La colonne "Entité Primaire ou de tutelle" donne le niveau de rattachement jugé le plus pertinent
de l'entité proposée: en général le niveau immédiatement supérieur, mais pas systématiquement.
Pour la colonne "Rôles et Mandats", il eut été possible de distinguer différents niveaux
d'informations, en particulier entre mandat et réalisation, mais là encore un compromis devait être
trouvé afin d'intégrer différentes contraintes: ne pas surcharger la présentation, et maintenir un
niveau de discernement nécessaire et suffisant pour une approche générale du contexte
institutionnel.
Pour cette raison, il a aussi été décidé de ne pas rapporter les réalisations des Entités, afin
d’éviter des déséquilibres possibles soit en nombre, soit en ampleur de ces réalisations,
puisque elles seraient liées au niveau d’autonomie budgétaire de l’Entité plutôt qu’à l’efficacité
de son action ou à leur pertinence vis-à-vis des thématiques de risques objet de ce rapport.

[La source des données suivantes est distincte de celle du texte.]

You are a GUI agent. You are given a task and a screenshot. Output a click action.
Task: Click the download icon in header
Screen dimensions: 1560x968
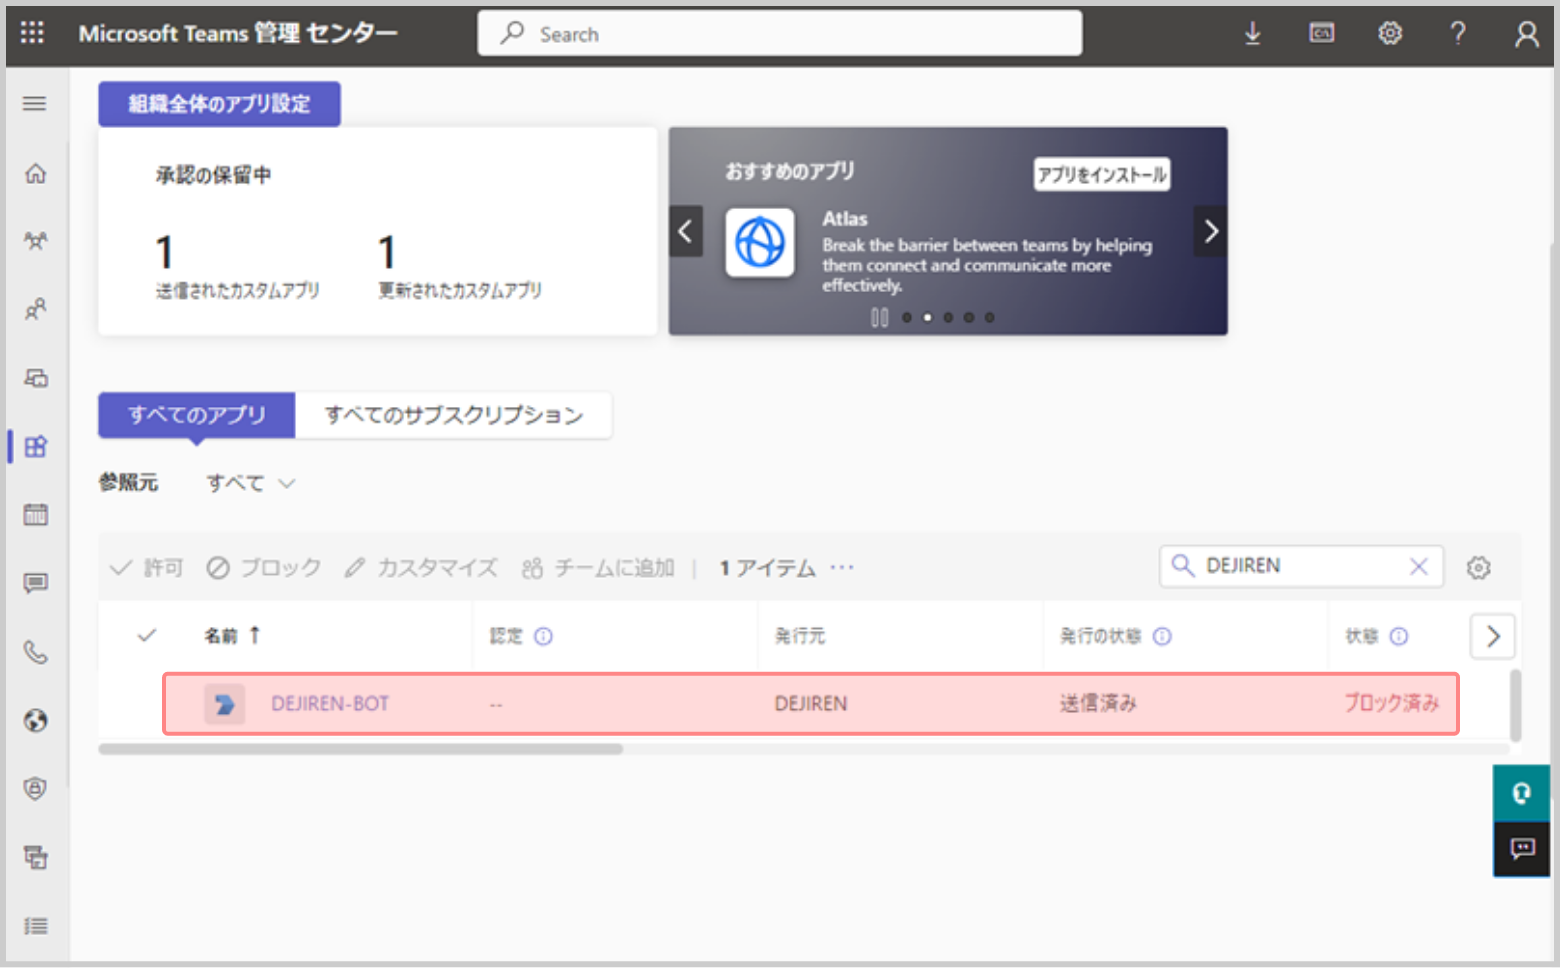pyautogui.click(x=1252, y=34)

Une analyse plus approfondie de la cartographie institutionnelle est proposée en Annexe 17.
4 Analyse institutionnelle
4.1 Principes
La cartographie proposée ci-dessus est un outil indispensable à l'analyse institutionnelle. Pour
bien cerner le rôle des différents protagonistes et identifier leurs complémentarités, il convient
aussi de pouvoir les situer le long du cycle de la réduction des risques.
La Figure 104 en est une illustration.
Figure 104 : Étapes et contenu du cycle de réduction des risques
Dans le schéma du cycle des risques ci-dessus, nous nous intéresserons aux trois premières
colonnes de gauche, sachant qu’une gestion de crise (colonne centrale) ne peut pas avoir lieu
en l’absence d’une phase de préparation adéquate. Alors qu’une préparation adéquate peut
être montée en l’absence d’une phase de prévention - d’habitude très demandeuse en temps et
en moyens techniques et financiers (colonne de gauche) - au prix d’une efficacité réduite, bien
sûr. Nous essayerons donc de localiser, au niveau d’une étude préliminaire, le système
institutionnel tunisien dans le schéma en question.
Le Ministre de l’Intérieur
et du Dévéloppément Local
Commission Nationale
Permanente de G.C. Direction
Centrale
Commission Régionale Opérations
Permanente de G.C.
Poste de Commandement
Chef des Opérations
Dans la législation nationale, la gestion de l’urgence s’articule autour du Plan ORSEC, élaboré
par une Commission Nationale Permanente (définie à l’Art.3 de la Loi n° 91-39) présidée par le
Ministre de l’Intérieur et composée des représentants de dix Ministères. La Commission
Nationale peut créer des Sous-commissions en charge de l’assister dans l’élaboration de sous-
plans sectoriels. Le secrétariat de la Commission est assuré par le Directeur de l’Office National
de Protection Civile (ONPC).
Au printemps 2010, la Commission Nationale a défini quatre niveaux de Plan ORSEC :
- le Plan ROUGE, déclenché en cas de très grand nombre de victimes et de blessés.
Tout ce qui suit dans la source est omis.